We have the same bolt pattern as the five lug mustangs. I've seen a few Z's with a set of cobra R rims, and they look GOOD. tire rack has them for around $150 apiece for 17 X 8's but you will need spacers for the strange offset the Z has. the rears will bolt on, no problem, but you need 5/8 inch spacers for the front. Some 245's up front and 275's out back will look good and help grip with the rear weight bias our cars have ( yes, they weigh more over the rear than the front!) post some pics when you get some new shoes on the car.


----------



## 0341TODD (Nov 15, 2003)

Hey man- do a search for wheels- I had a post a while back where I had similar questions. Mike Kojima and Steve Mitchell helped me out allot with it. Basically that thread will tell you what will work and what wont- including sizes and offsets. I have been playing around with wheels allot for my car-thats what I do at work-lol. Cobra R rims will work like Mark said and you can get like 5 different styles through oe performance- in sizes from 16-18 inch- in offests from +36 to +24 and from widths of 7 inches to 11 inches. There are allot of other wheels and some two or three piecs wheels( more for one wheel then you want to spend total though unfortunetly) that you can do. M sports would look pretty good- but some wheels you do need spacers for. I had 1.5 inch spacers on my car but they werent hubcentric so they shook a little which I didnt like. They basically made my stock wheels around a standard offset ( "0" offset ) and that looked pretty good.
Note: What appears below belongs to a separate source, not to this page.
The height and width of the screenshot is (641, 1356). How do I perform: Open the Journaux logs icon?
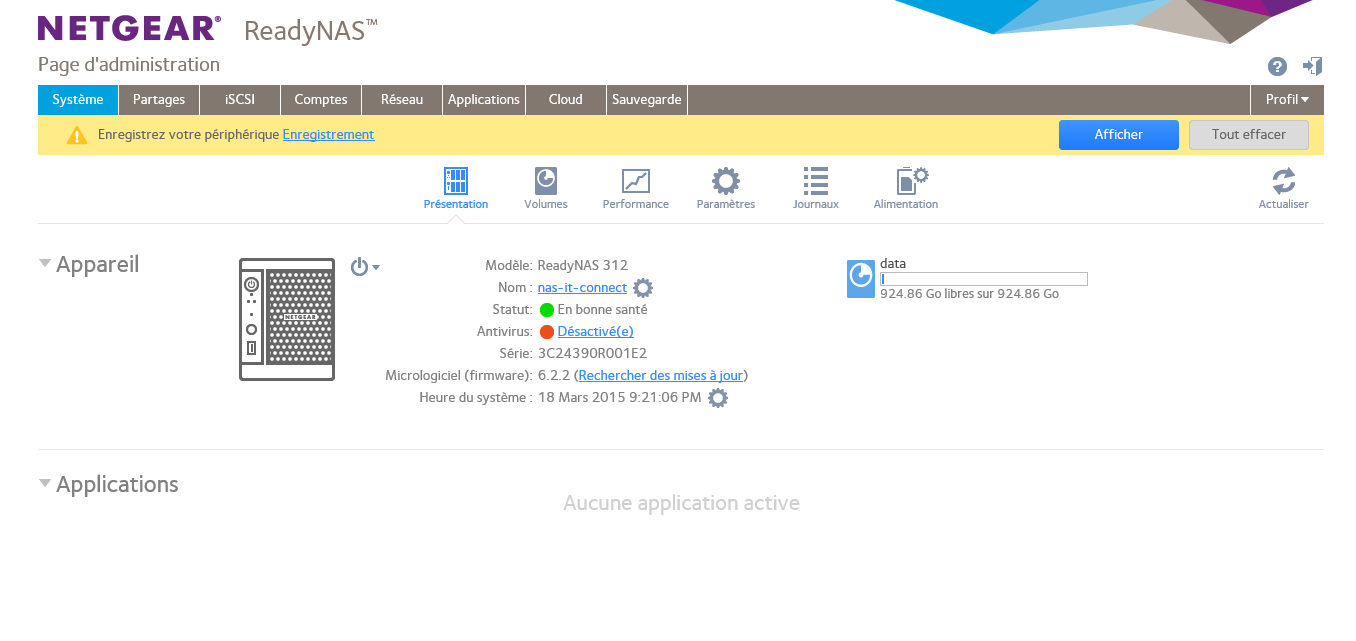coord(815,182)
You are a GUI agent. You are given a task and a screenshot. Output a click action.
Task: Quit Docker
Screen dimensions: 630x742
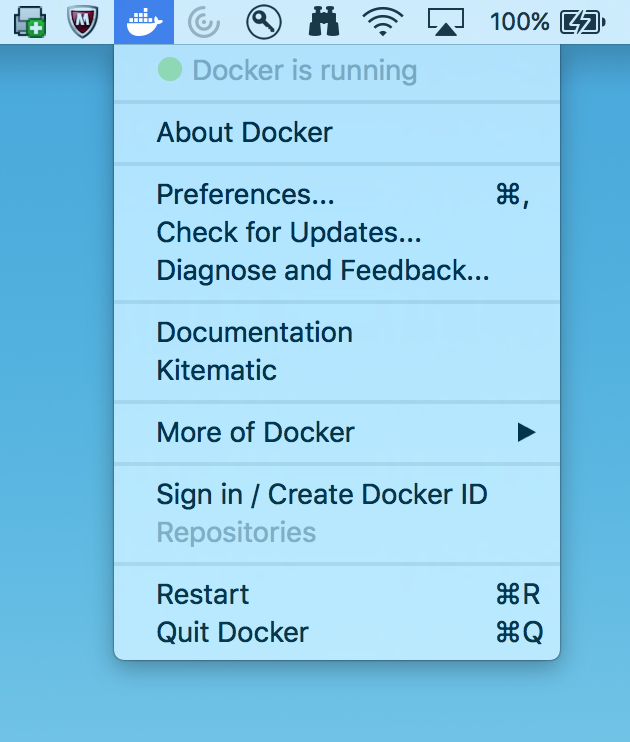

Just dont get something cheap though that is a high postive offset- then youll look like one of those homos with the mustangs I see everyday driving around with fwd rims on their cars- it looks ridiculous.


----------



## chaser1023 (Jul 27, 2004)

LOL......thanks to both of you guys......but that line about the "mustang homos" is just killing me....lol......but it brings me into the question mode again....how DO you spot a mustang or similar rear wheel drive car with "fwd rims"?
But again thanks for the wheel info....


----------



## asleepz (Feb 24, 2004)

ya know I think it'll be pretty damn hard to make a 300ZX look better than stock rims. Anyone got any pics of some good lookin 300s with aftermarket rims? Also post what type of rim and size if possible


----------



## chaser1023 (Jul 27, 2004)

Car Domain has a few and every so often a nice one pops up on ebay motors ..... Hey I'm searchin for TODD's post on wheel's .... how long ago? subject title?


----------



## 0341TODD (Nov 15, 2003)

it was wheel "sizes and craziness"


----------



## '85 fairlady (May 1, 2004)

hmmmmmmm


----------



## 0341TODD (Nov 15, 2003)

What do you mean hmmmmm?

Like C&C Music Factory? Things that make you go "HMMMMMM"? LOL


----------



## Zen31ZR (Mar 24, 2004)

0341TODD said:


> What do you mean hmmmmm?
> 
> Like C&C Music Factory? Things that make you go "HMMMMMM"? LOL


 More like, things that make you go *drool*


----------



## '85 fairlady (May 1, 2004)

would the wheels from a 260 or 280 fit on a 300 just curious???


----------



## RocketRodent (Jun 21, 2004)

I've seen that 200ZR somewhere else before.


----------



## JAMESZ (Mar 12, 2004)

It is Kei Miyata's 200ZR. He runs Z31club.


----------



## Ford Falcon (Mar 5, 2004)

I've been doing a little research and so far I've found some decent looking wheels that I think improve the look of the Z31. I'm in the process of giving my Z an upgrade on rotors and calipers, so I'll need to check for caliper clearances when I get my wheels. Google for these types:

ADR Cyphers
ADR M Sport
Falken Torque5
Forte F-220


----------



## 0341TODD (Nov 15, 2003)

Yeah but did you check back spacing? Wheels is what I do all day long man, The torque 5 wont work b/c of the offset- itll look ridiculous- and the m-sports wont work either unless you do them in 17X8

I actually order hubcentric 1 inch spacers today for my car- I will let you guys know how those work,
It depends on the year of your car though too, you guys with the 84-86 are alot better off then those of us with the 87-89- the track width in the front is wider on the earlier years

I still cant get that picture to open up- it just goes to perfect nav-


----------



## Ford Falcon (Mar 5, 2004)

0341TODD,
What about the Forte's? I've seen pictures of Z32's with those on them. I've got an '88 NA for which I'm looking to use 17x8s or 18x8s. I keep hearing people say the offset needs to be 35mm. Thanks.


----------



## 0341TODD (Nov 15, 2003)

for our cars it is too close to the struts though man- and its not going to look good at all. Honestly, an offset of +10-+25 is great with a 7 or 8 inch rim- the backspacing max for our cars is like 5 7/8 inches. I havent ever measured it but from test fitting it seems to be right around there. The fortes in that offset should be right around 5 and a half inches so...........it should be fine- kinda close for my taste but hey...........In two days the hubcentic 1 inch spacers I ordered should be here- we have a set of used 18 inch racing hart c4's with my name on them on the floor- I am seriously going to give them a shot and see what theyll look like. worst comes to worst, my stock wheels will look a little nicer pushed out


----------



## JDMxDrift (Oct 13, 2004)

What is the Bolt pattern for Z31's? 5x_____?


----------



## JAMESZ (Mar 12, 2004)

JDMxDrift said:


> What is the Bolt pattern for Z31's? 5x_____?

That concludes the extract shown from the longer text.